The sound of a knock at the door gave her a moment's respite. "The postman," she explained as she rose to go to the door.
She was gone for several minutes and Victor heard her in friendly conversation with a pleasant male voice. Some way this added to his anger and disgust.
She came back with a letter in her hand which she began at once to open.
"It is from Louise, I mean Mrs. Joyce."
She read it through with smiling face, then said, "Victor, you must be nice to Louise, she has done _everything_ for us."
This brought him to his feet. "I understand all that now. It is _her_ money I've been living on--I won't touch another cent that comes from her. Understand that! I won't eat another dinner that she pays for."
"Why, Victor, you should not feel that way! What has she done to make you bitter?"
"Nothing. I refuse to live on her charity, that's all, and I want you to find out just how much I owe her--how much _you_ owe her--for I intend to pay her back every dollar with interest."
"But she considers I've already paid her. She feels that I have always given her bounteous return for all her aid."
"I don't figure it that way," he said. "She's just amusing herself--"
She interrupted. "Listen to what she says." She read: "'I want to tell you how much I like your son. He is so vivid and so powerful. I'm sorry he is to miss his degree. Can't you persuade him to go back? I'll be glad to advance what is necessary--'"
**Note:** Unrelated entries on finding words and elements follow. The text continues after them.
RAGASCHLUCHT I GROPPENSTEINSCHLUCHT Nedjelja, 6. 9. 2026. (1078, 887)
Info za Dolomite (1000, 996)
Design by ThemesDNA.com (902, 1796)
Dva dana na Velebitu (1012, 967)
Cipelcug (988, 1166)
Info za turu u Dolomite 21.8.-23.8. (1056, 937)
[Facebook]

"There it is, you see! There's the rich lady helping a poor relation."
"Wait, son!" she pleaded, and read on. "'I feel that I owe you ten times what you've permitted me to do for you.'"
"That's all very nice of her, mother, but I won't have any more of it."
He pounded out the sentence with his fist.
She looked up at him with mingled fear and pride. "You are exactly like your father as you say that," she declared. "Oh, Victor, my son! If _you_ leave me in anger I shall be desolate indeed. I can't live without you. Please believe in me--and love me--for you're all I have on this earth."
His anger died away. He saw her again as she really was, a pale, devoted little saint, with troubled brow and quivering lips, one who had shed her very life-blood for him--to doubt her became a monstrous cruelty.
He put his arms about her and hugged her close. "I didn't mean to hurt you, mother--but your world is so strange to me. I'll stay, I'll do the best I can here; only don't work this slate trick any more. Don't sit for any one but me. Will you promise that?"